It's not a particularly useful feature, some people use it for plate making in
some markets, but there probably isn't any application in the workflows
you're doing with most of your modern Fierys. Substitute colors lets me
specify substitute colors as part of Fiery SpotOn. So in the same way that I
can go to SpotOn and I can edit an existing spot color, or it can add my own
spot color, and I can even measure it with a spectrophotometer to create a new
spot color, if I need to, I can also within SpotOn
add a group of substitute colors. With a substitute color, I can specify a
specific tint of RGB or CMYK that I want to look for in the incoming job and
convert it to a different color. So the way we typically use this is to map a
logo color, such as the Fiery logo I'm showing here. If that Fiery logo is in an
office document it's not going to be a spot color, it's not going to come in
with a spot color definition.

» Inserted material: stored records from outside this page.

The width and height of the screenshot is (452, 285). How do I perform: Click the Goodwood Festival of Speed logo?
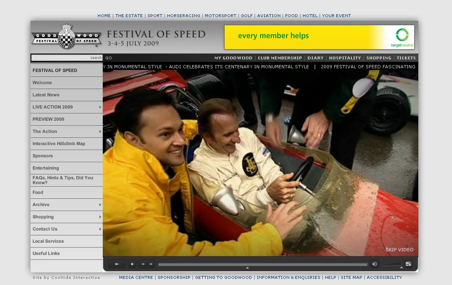66,37
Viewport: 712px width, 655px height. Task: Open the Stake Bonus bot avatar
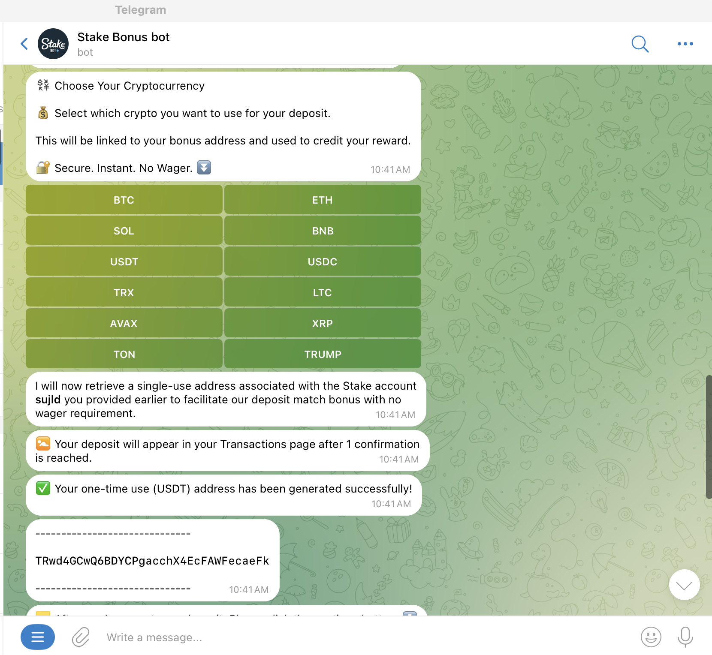pyautogui.click(x=53, y=44)
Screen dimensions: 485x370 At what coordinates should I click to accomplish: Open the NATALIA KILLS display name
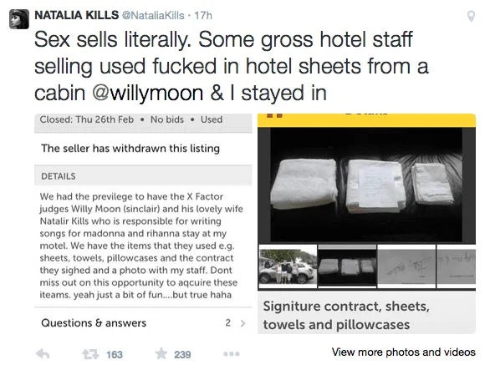[x=76, y=15]
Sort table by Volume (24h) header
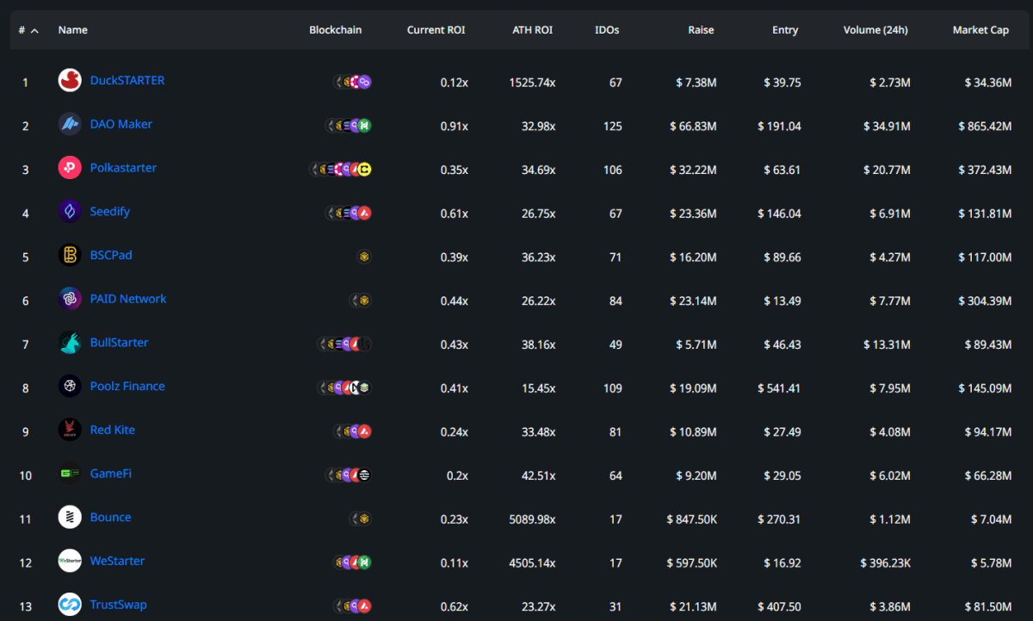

It's going to come in as RGB. But if I look at the
graphic that I'm placing into my office document I can see that this has the
values, you see at the top here: of red 119, green 147, and blue of 60. If I go and
create a substitute color on the SpotOn on the Fiery, and I put in those input
values 119, 147, 60, then I can map that to the right CMYK values that I need to
match that logo color. We can also do this for CMYK. I need to turn on
substitute colors here in the color settings for these substitute values to
be used, and since many people use this to get especially office documents
printed correctly, you should always leave that enabled. Combined separations
is used for legacy PostScript files that had pre separated data. These are very
uncommon today, if you have them in your workflow you probably know and you
should leave this on. But if you don't you probably want to leave this disabled.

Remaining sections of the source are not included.